Intelligence

Market Intelligence—28.07.09

28/07/2009


MARKET INTELLIGENCE—28.07.09

Macroeconomics

In the past two weeks the financial markets have displayed rising confidence that the present global crisis could come to an end. Maybe it would be more accurate to say that they believe it has already ended. Stock markets and commodity prices, which were a bit under pressure at the beginning of the recovery, are rising sharply and large banks and other big corporations have published positive results for the second quarter of 2009. With an excess of liquidity cruising around the financial markets, and in view of a lack of proper investment possibilities, investors are pouring their money into commodities and stock markets again, which is pushing these asset prices further north again.

It’s not very popular to offer criticism or warnings; most people prefer to believe the good news and in the rising prices rather than analysing present realities.

Despite all the good news there are quite a number of industries still struggling. While some are claiming that the recession has come already to a halt, very few people seem to see the reality of the present conditions that many western still have to deal with. Although the decline might have stopped there is definitely no major recovery in sight. At least not for the short term.

Many key industries have lost between 20% and 30% of their business and even if they see a kind of stabilisation today, the level remains very low. In many countries unemployment is still going to rise for quite some time and national budgets are in most cases already ruined. No matter which way you look at it, the deep crisis has destroyed a lot of the wealth that nations held and people will feel this in their pockets in the years to come.

In the meantime China remains the driving force behind many market activities. The amount of money and the size of loans the Chinese government has and is still pouring into the economy is actually frightening. From an average of about 400 billion renminbi ($58.5 billion) offered to consumers and industry per month until the first half of 2008, direct loans have already increased almost five-fold to the absolutely enormous amount of 1800 billion renminbi (more than $260 billion) a month. So the Chinese miracle, too, is only built on credits, and credits can quickly turn out to be built on sand, as we have all learned recently.

However, for the time being, this is a powerful demonstration of what the Chinese government is willing to do if the money is also used for further expansion into other global markets. Let’s hope that this is for the good of the general global economy. So far it has propelled property prices in China by 25% in 2009, the stock market has gone up by 70% and car sales by 47%. At the same time, we all know how much consumption and production have been shrinking in the old economies. In our economies we would call this a credit bubble, but we also had to learn the lessons the hard way before we were able to think about in those terms.

In the meantime there was at least some better news, for example from the automotive industry, with the premium manufacturers in Germany announcing that they are going to cut out short-time work and return to almost normal production after the summer break. Some new models and the sale of existing stocks, which have been burdening manufacturers for quite a while, are allowing them to have a more optimistic production budget for the rest of the year.

### Data shown
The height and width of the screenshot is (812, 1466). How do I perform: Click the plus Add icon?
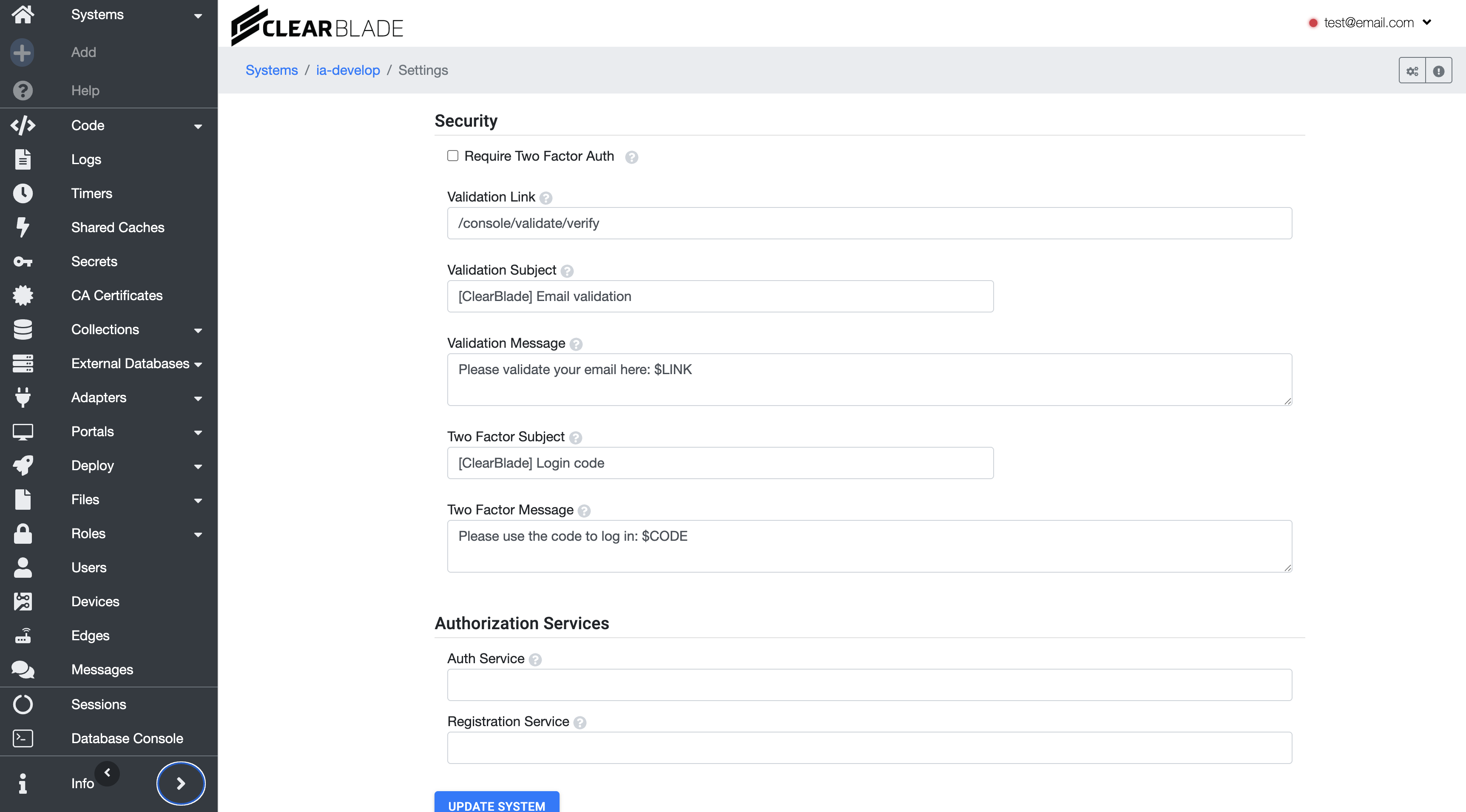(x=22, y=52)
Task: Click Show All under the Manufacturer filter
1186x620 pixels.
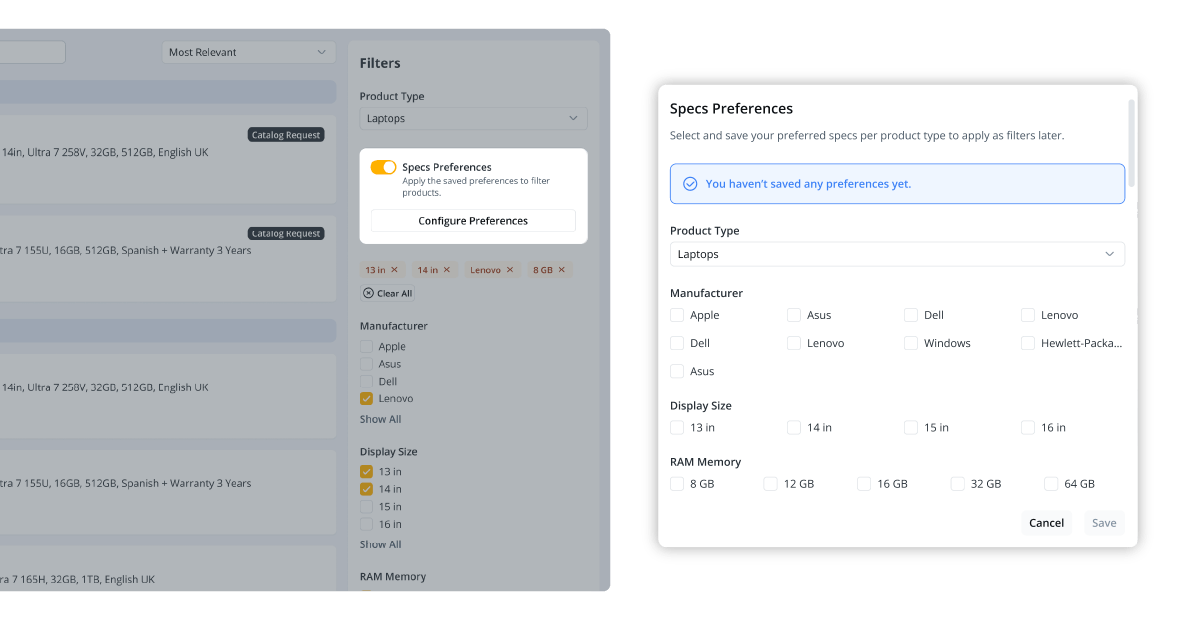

### What the task asks
Output the passage of the market commentary from "Many key industries" up to and including "years to come.", copied word for word. The data above can be left aside.

### Answer in full
Many key industries have lost between 20% and 30% of their business and even if they see a kind of stabilisation today, the level remains very low. In many countries unemployment is still going to rise for quite some time and national budgets are in most cases already ruined. No matter which way you look at it, the deep crisis has destroyed a lot of the wealth that nations held and people will feel this in their pockets in the years to come.